- IOC code: VIE
- NOC: Vietnam Olympic Committee
- Website: www.voc.org.vn (in Vietnamese and English)

in Sydney
- Competitors: 7 (3 men, 4 women) in 4 sports
- Officials: 3
- Medals Ranked 64th: Gold 0 Silver 1 Bronze 0 Total 1

Summer Olympics appearances (overview)
- 1952; 1956; 1960; 1964; 1968; 1972; 1976; 1980; 1984; 1988; 1992; 1996; 2000; 2004; 2008; 2012; 2016; 2020; 2024;

= Vietnam at the 2000 Summer Olympics =

Vietnam was represented at the 2000 Summer Olympics in Sydney, New South Wales, Australia by the Vietnam Olympic Committee.

In total, seven athletes including three men and four women represented Vietnam in four different sports including athletics, shooting, swimming and taekwondo.

Vietnam won one medal at the games after Trần Hiếu Ngân claimed silver in the taekwondo women's –57 kg category – the first ever medal won by a Vietnamese athlete.

==Competitors==
In total, seven athletes represented Vietnam at the 2000 Summer Olympics in Sydney, New South Wales, Australia across four different sports.

| Sport | Men | Women | Total |
|---|---|---|---|
| Athletics | 1 | 1 | 2 |
| Shooting | 1 | 0 | 1 |
| Swimming | 1 | 1 | 2 |
| Taekwondo | 0 | 2 | 2 |
| Total | 3 | 4 | 7 |

==Medalists==
Vietnam won one medal at the games after Trần Hiếu Ngân claimed silver in the taekwondo women's –57 kg category.

| Medal | Name | Sport | Event |
|---|---|---|---|
| Silver | Trần Hiếu Ngân | Taekwondo | taekwondo women's –57 kg |

==Athletics==

In total, two Vietnamese athletes participated in the athletics events – Lương Tích Thiện in the men's 100 m and Vũ Bích Hường in the women's 100 m hurdles.

The heats for the men's 100 m took place on 22 September 2000. Lương Tích Thiện finished seventh in his heat in a time of 10.85 seconds. He did not advance to the quarter-finals.

The heats for the women's 100 m hurdles took place on 25 September 2000. Vũ Bích Hường finished sixth in her heat in a time of 13.61 seconds. She did not advance to the quarter-finals.

==Shooting==

In total, one Vietnamese athlete participated in the shooting events – Nguyễn Trung Hiếu in the men's 25 m rapid fire pistol.
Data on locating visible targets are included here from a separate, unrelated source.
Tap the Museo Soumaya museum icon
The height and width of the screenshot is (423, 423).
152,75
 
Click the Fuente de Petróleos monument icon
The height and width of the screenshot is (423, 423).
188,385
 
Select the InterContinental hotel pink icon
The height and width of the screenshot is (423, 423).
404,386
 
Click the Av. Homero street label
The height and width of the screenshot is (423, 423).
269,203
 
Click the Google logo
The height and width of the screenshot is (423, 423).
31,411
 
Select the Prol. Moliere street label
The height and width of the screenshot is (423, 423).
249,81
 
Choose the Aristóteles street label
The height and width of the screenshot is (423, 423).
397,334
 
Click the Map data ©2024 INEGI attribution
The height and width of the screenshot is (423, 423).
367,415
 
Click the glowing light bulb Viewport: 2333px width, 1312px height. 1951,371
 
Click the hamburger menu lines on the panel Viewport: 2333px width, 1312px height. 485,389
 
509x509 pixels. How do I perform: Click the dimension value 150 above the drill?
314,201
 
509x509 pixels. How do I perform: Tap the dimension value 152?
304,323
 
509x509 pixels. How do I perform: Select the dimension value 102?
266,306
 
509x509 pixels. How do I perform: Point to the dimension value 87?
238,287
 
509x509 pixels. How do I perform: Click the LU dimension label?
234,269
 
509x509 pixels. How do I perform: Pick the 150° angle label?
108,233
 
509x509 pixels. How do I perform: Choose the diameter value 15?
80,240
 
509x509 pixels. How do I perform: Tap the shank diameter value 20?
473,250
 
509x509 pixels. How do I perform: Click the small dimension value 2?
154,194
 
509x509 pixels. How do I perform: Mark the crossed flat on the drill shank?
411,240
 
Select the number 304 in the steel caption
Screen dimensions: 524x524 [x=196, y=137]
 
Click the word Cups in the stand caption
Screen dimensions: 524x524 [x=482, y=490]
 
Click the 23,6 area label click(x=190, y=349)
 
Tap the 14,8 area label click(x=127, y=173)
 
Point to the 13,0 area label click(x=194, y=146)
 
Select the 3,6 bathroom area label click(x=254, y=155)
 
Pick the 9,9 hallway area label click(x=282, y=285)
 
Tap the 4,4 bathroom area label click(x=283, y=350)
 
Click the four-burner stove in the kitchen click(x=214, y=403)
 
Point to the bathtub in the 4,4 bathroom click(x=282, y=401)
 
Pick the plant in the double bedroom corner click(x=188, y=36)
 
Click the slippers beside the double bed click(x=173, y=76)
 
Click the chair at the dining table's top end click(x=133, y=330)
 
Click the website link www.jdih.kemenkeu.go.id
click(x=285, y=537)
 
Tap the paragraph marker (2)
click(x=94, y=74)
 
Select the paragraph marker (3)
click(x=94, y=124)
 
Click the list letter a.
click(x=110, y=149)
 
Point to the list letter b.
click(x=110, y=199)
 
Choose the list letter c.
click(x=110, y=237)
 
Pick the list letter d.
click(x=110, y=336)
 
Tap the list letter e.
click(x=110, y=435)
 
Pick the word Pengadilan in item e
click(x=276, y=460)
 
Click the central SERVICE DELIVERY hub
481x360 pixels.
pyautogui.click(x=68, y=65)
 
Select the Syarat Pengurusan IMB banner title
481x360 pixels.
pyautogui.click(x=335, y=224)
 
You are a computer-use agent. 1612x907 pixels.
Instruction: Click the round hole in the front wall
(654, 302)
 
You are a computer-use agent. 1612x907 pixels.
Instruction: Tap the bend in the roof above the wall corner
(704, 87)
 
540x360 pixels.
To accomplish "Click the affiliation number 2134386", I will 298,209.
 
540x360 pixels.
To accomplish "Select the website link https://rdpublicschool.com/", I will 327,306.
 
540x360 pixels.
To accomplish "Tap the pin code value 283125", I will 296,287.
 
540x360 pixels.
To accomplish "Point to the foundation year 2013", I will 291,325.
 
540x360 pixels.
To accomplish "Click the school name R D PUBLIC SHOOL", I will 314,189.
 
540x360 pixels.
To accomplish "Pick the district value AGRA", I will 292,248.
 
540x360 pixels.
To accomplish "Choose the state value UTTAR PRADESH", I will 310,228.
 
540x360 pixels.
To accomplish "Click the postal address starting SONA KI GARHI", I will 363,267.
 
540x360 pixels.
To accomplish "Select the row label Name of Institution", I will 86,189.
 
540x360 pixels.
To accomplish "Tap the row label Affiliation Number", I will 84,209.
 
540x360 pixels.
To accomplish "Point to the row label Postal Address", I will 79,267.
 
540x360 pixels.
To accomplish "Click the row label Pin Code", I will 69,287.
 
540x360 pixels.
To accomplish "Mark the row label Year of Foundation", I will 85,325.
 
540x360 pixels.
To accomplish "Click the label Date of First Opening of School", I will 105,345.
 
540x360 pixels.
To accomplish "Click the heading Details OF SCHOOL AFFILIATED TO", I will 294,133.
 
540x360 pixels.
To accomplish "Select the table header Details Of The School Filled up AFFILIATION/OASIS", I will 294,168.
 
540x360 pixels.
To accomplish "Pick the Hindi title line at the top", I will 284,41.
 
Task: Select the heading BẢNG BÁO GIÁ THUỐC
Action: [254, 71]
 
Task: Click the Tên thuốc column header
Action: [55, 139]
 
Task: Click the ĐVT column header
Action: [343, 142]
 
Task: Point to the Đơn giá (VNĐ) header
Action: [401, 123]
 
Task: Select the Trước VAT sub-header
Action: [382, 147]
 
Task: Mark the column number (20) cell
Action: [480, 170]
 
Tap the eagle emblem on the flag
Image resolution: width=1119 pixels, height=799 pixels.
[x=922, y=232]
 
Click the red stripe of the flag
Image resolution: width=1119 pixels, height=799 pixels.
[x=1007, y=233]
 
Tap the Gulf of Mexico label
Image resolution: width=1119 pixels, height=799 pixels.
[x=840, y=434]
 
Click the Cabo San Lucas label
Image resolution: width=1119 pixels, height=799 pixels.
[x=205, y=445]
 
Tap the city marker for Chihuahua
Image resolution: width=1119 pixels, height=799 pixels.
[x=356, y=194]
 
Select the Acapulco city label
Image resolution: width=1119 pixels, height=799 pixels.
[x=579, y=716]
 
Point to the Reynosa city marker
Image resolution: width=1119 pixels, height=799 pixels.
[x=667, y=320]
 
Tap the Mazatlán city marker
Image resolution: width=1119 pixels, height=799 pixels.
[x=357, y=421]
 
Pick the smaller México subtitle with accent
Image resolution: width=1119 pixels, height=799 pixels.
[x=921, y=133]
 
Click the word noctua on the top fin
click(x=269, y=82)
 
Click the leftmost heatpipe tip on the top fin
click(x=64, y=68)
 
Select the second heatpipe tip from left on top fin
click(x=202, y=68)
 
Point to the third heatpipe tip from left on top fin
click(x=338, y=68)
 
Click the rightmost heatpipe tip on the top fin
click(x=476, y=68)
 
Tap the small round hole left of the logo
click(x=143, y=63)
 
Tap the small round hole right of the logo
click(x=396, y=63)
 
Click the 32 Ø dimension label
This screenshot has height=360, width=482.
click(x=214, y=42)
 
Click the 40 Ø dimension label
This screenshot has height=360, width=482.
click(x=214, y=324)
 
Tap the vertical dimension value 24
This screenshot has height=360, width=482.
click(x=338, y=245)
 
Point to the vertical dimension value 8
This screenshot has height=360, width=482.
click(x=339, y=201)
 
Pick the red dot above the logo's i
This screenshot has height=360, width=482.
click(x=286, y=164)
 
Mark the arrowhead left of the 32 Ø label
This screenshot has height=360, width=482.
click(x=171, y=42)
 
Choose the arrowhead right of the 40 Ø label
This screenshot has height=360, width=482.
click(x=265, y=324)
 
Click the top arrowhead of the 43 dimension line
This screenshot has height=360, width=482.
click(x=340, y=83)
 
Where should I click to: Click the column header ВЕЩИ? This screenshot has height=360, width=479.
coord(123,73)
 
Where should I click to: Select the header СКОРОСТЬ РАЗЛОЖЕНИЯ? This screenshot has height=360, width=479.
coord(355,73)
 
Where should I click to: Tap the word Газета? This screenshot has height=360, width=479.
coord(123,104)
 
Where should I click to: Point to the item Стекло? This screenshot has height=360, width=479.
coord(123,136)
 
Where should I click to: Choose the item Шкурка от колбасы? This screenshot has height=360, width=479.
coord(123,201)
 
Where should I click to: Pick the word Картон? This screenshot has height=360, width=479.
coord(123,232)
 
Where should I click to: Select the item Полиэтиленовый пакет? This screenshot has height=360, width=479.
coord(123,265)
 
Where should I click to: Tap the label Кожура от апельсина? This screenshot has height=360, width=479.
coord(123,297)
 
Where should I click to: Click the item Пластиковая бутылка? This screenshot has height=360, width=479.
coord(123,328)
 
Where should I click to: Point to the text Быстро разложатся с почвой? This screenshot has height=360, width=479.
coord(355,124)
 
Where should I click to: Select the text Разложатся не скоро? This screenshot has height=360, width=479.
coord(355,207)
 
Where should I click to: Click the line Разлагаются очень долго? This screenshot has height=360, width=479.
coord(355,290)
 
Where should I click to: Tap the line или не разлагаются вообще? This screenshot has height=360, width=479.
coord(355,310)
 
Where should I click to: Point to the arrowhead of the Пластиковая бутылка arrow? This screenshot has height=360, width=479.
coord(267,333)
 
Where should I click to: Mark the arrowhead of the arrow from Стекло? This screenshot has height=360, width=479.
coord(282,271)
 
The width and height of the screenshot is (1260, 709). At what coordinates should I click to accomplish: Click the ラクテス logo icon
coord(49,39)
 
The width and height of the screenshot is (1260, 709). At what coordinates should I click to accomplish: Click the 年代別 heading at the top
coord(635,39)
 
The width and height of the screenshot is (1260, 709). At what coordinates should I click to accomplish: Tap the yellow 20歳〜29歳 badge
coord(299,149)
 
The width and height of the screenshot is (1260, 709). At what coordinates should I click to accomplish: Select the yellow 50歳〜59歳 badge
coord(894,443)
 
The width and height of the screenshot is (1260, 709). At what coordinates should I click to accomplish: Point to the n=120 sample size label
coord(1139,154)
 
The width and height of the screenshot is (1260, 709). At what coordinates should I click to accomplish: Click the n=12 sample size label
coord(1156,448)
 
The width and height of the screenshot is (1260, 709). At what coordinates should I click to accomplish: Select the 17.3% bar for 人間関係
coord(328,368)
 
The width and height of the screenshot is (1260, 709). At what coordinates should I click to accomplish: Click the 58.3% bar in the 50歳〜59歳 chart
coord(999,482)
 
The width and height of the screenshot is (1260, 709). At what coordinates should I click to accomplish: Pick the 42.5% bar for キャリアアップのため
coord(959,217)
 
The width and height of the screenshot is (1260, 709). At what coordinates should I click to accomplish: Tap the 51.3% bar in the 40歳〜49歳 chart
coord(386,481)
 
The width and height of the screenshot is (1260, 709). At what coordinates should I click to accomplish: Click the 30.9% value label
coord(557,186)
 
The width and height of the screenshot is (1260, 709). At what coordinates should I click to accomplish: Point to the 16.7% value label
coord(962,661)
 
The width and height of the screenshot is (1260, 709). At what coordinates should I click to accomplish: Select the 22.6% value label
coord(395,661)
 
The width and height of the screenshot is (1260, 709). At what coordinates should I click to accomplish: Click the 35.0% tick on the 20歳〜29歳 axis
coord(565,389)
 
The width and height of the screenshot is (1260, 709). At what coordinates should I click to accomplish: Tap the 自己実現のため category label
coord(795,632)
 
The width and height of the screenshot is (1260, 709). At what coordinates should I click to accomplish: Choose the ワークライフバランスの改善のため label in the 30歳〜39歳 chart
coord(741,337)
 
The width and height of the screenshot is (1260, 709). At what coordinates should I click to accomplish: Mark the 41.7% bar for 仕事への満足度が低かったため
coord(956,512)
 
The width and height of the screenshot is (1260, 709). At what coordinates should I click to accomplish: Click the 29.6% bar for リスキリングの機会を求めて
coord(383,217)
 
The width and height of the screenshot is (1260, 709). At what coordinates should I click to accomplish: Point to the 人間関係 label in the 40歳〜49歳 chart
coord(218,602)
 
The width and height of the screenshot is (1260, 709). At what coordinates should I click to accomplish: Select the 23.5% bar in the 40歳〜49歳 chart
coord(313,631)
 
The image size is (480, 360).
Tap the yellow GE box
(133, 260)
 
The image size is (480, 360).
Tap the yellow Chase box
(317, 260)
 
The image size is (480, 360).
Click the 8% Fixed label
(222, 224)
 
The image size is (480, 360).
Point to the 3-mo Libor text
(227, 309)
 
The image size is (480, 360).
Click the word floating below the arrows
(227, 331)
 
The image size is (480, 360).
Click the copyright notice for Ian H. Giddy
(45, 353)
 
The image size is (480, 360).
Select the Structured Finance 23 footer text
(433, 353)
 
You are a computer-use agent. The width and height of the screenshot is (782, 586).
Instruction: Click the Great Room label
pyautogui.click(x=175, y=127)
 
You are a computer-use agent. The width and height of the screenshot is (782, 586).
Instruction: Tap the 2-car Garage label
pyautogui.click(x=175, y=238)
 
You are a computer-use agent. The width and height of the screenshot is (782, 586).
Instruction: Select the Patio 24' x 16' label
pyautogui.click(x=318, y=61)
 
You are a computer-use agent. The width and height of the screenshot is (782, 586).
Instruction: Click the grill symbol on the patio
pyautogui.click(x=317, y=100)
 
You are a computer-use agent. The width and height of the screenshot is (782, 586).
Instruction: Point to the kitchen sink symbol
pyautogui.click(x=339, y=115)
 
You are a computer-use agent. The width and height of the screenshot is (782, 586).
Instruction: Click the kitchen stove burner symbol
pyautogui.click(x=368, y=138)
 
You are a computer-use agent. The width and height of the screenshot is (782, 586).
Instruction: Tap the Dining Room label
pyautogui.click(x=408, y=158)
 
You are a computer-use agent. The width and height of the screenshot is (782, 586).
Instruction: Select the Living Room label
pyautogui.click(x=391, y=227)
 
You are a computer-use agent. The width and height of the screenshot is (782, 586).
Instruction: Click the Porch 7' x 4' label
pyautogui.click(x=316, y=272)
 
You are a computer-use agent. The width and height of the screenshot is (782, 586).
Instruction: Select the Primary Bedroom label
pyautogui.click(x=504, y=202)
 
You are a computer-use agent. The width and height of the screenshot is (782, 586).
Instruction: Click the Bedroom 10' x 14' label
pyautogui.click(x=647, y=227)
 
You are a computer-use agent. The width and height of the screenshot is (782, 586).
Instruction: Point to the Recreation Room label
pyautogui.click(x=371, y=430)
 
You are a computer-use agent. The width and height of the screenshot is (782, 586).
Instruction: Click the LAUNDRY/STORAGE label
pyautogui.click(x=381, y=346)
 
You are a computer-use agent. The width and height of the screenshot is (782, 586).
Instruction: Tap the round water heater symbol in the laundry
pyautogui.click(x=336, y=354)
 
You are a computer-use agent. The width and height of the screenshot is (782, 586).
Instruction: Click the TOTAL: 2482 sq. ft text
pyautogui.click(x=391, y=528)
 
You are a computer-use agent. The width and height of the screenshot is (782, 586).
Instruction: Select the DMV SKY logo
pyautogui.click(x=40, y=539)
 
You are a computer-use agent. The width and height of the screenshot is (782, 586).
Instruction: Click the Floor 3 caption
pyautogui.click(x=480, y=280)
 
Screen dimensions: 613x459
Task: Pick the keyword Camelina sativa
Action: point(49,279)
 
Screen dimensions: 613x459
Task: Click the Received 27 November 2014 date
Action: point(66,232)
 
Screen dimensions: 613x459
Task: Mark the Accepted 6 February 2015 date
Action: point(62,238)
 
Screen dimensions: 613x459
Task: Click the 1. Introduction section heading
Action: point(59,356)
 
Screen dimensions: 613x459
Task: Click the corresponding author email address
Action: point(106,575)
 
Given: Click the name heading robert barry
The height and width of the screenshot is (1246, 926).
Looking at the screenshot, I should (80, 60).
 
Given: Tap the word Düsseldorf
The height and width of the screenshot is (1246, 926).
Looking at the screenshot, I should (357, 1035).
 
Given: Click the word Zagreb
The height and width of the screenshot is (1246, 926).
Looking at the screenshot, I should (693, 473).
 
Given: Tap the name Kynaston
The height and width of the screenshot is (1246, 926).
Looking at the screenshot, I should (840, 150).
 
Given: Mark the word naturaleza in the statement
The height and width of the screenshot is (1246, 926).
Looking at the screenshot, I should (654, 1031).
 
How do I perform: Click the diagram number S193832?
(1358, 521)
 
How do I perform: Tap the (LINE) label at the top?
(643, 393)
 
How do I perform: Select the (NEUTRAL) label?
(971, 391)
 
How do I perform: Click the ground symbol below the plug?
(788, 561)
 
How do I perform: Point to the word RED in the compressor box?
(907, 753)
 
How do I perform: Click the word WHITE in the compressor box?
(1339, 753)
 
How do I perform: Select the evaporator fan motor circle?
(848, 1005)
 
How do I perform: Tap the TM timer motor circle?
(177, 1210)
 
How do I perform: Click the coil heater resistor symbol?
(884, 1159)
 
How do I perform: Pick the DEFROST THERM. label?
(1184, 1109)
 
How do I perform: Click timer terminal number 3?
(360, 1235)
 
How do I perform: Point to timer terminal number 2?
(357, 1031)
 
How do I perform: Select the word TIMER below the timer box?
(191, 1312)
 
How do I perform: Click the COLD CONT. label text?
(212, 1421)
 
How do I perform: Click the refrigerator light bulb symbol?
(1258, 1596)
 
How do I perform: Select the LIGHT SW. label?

The preliminary round for the men's 25 m rapid fire pistol took place on 20 September 2000. Nguyễn Trung Hiếu scored 577 across the two rounds. He did not advance to the final and finished 17th overall.

==Swimming==

In total, two Vietnamese athletes participated in the swimming events – Nguyễn Ngọc Anh in the men's 200 m breaststroke and Nguyễn Thị Hương in the women's 400 m individual medley.

The heats for the women's 400 m individual medley took place on 16 September 2000. Nguyễn Thị Hương finished fourth in her heat in a time of five minutes 26.56 seconds which was ultimately not fast enough to advance to the final.

The heats for the men's 200 m breaststroke took place on 19 September 2000. Nguyễn Ngọc Anh finished second in his heat in a time of two minutes 29.54 seconds which was ultimately not fast enough to advance to the semi-finals.

==Taekwondo==

In total, two Vietnamese athletes participated in the taekwando events – Nguyễn Thị Xuân Mai in the women's –49 kg and Trần Hiếu Ngân in the women's –57 kg category.

The women's –49 kg category took place on 27 September 2000. Nguyễn Thị Xuân Mai received a bye in the first round. In the second round, she lost to Döndü Güvenç of Turkey.

The women's –57 kg category took place on 28 September 2000. Trần Hiếu Ngân defeated Cheryl-Ann Sankar of Trinidad and Tobago in the first round. In the quarter-finals, she defeated to Jasmin Strachan of the Philippines. In the semi-finals, she defeated Virginia Lourens of the Netherlands. Her winning streak came to an end in the final when she lost to Jung Jae-eun of South Korea and won the silver medal. It was the first ever medal won by a Vietnamese athlete.